ACTION ITEM.
Every line of the data is to be transcribed without error.

=== EXERCISE MATERIALS ===

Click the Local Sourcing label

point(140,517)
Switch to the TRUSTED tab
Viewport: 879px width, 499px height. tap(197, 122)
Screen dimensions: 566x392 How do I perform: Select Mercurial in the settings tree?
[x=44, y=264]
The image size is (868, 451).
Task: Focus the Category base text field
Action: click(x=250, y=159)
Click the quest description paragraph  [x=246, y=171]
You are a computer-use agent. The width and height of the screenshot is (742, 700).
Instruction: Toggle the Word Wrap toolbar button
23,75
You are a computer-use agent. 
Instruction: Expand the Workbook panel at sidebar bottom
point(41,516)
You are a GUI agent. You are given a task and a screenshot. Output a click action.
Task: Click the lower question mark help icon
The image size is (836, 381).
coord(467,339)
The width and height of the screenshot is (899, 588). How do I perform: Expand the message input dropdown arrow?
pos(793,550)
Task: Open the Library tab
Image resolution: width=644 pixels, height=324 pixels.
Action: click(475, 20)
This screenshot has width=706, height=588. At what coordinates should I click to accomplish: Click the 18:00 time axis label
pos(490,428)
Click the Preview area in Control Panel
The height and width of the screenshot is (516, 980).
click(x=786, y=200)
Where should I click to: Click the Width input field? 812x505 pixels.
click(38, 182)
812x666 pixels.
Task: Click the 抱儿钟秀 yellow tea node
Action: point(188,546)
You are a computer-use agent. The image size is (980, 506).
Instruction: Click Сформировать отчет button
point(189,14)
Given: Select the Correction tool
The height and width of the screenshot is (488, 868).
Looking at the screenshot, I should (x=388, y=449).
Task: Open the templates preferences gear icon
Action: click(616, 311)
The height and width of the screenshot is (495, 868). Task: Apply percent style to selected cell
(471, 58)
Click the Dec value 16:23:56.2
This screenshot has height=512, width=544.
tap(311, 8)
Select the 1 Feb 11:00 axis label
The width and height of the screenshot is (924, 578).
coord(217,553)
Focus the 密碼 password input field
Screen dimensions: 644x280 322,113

===

TASK RESPONSE.
Click the Local Sourcing label

point(140,517)
Switch to the TRUSTED tab
Viewport: 879px width, 499px height. tap(197, 122)
Screen dimensions: 566x392 How do I perform: Select Mercurial in the settings tree?
[x=44, y=264]
The image size is (868, 451).
Task: Focus the Category base text field
Action: click(x=250, y=159)
Click the quest description paragraph  [x=246, y=171]
You are a computer-use agent. The width and height of the screenshot is (742, 700).
Instruction: Toggle the Word Wrap toolbar button
23,75
You are a computer-use agent. 
Instruction: Expand the Workbook panel at sidebar bottom
point(41,516)
You are a GUI agent. You are given a task and a screenshot. Output a click action.
Task: Click the lower question mark help icon
The image size is (836, 381).
coord(467,339)
The width and height of the screenshot is (899, 588). How do I perform: Expand the message input dropdown arrow?
pos(793,550)
Task: Open the Library tab
Image resolution: width=644 pixels, height=324 pixels.
Action: click(475, 20)
This screenshot has width=706, height=588. At what coordinates should I click to accomplish: Click the 18:00 time axis label
pos(490,428)
Click the Preview area in Control Panel
The height and width of the screenshot is (516, 980).
click(x=786, y=200)
Where should I click to: Click the Width input field? 812x505 pixels.
click(38, 182)
812x666 pixels.
Task: Click the 抱儿钟秀 yellow tea node
Action: point(188,546)
You are a computer-use agent. The image size is (980, 506).
Instruction: Click Сформировать отчет button
point(189,14)
Given: Select the Correction tool
The height and width of the screenshot is (488, 868).
Looking at the screenshot, I should (x=388, y=449).
Task: Open the templates preferences gear icon
Action: click(616, 311)
The height and width of the screenshot is (495, 868). Task: Apply percent style to selected cell
(471, 58)
Click the Dec value 16:23:56.2
This screenshot has height=512, width=544.
tap(311, 8)
Select the 1 Feb 11:00 axis label
The width and height of the screenshot is (924, 578).
coord(217,553)
Focus the 密碼 password input field
Screen dimensions: 644x280 322,113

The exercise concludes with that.